During the dig, the archaeologists found the remains of a tower surrounded by scores of stones and boulders fired by Roman catapults at the Jewish forces guarding the wall, the Israel Antiquities Authority said in a statement.

“The bombardment was intended to attack the sentries guarding the wall and provide cover for the Roman forces so they could approach the wall with battering rams and thereby breach the city’s defenses,” it said.

The part of the wall that was breached was known as the Third Wall. It was found in the area of modern Jerusalem known as the Russian Compound. According to accounts by Josephus, this part of the wall was designed to protect a new quarter of the city that developed outside the other two existing walls.

For much of the 20th century, scholars have been debating the route of this Third Wall and “the question concerning Jerusalem’s boundaries on the eve of the Roman onslaught,” the statement said. “It seems that the new discovery in the Russian Compound is proof of the wall’s existence in this area.”

In his “The War of the Jews,” Josephus describes the wall as follows:
  • “… the beginning of the third wall was at the tower Hippicus, whence it reached as far as the north quarter of the city, and the tower Psephinus …It was Agrippa who encompassed the parts added to the old city with this wall, which had been all naked before.”
The Third Wall had been completed as part of preparations by the Jews for the Great Revolt against Rome that began in 66 CE and ended in 70 CE when the Romans breached the walls of Jerusalem and destroyed the Second Temple. Hundreds of thousands of Jews were killed, and the rout heralded the start of nearly two thousand years of exile.

The excavation findings will be presented in a conference at the Hebrew University of Jerusalem later this month [Oct 2016]."

TASK INSTRUCTIONS —
A) Reproduce verbatim the stretch of the Third Wall article from "The part of" through "two existing walls.".
B) Answer these questions from the Third Wall article:
(i) In which area of modern Jerusalem was the breached part of the wall found?
(ii) In what year did the Great Revolt against Rome begin?
(iii) Where will the excavation findings be presented?
The listing after this point is separate material and has no connection to the Third Wall article.

PROVIDED MATERIAL —

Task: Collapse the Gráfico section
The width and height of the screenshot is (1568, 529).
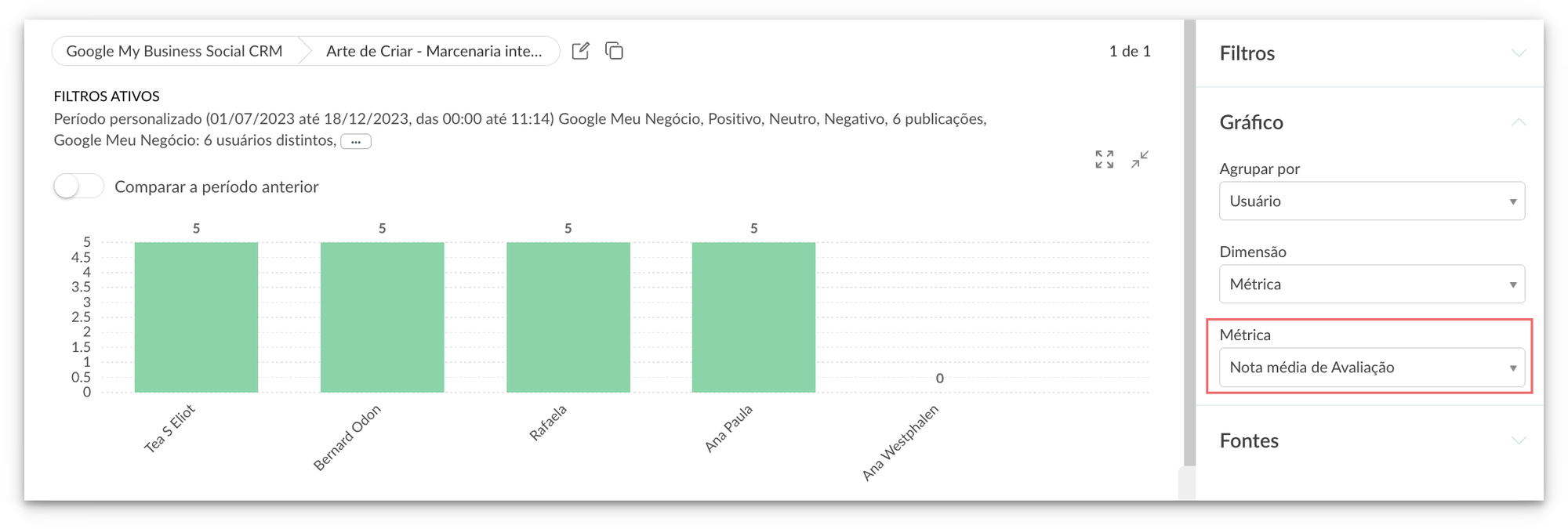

FULL ANSWERS —
A)
The part of the wall that was breached was known as the Third Wall. It was found in the area of modern Jerusalem known as the Russian Compound. According to accounts by Josephus, this part of the wall was designed to protect a new quarter of the city that developed outside the other two existing walls.

B)
(i) The Russian Compound.
(ii) 66 CE.
(iii) At a conference at the Hebrew University of Jerusalem.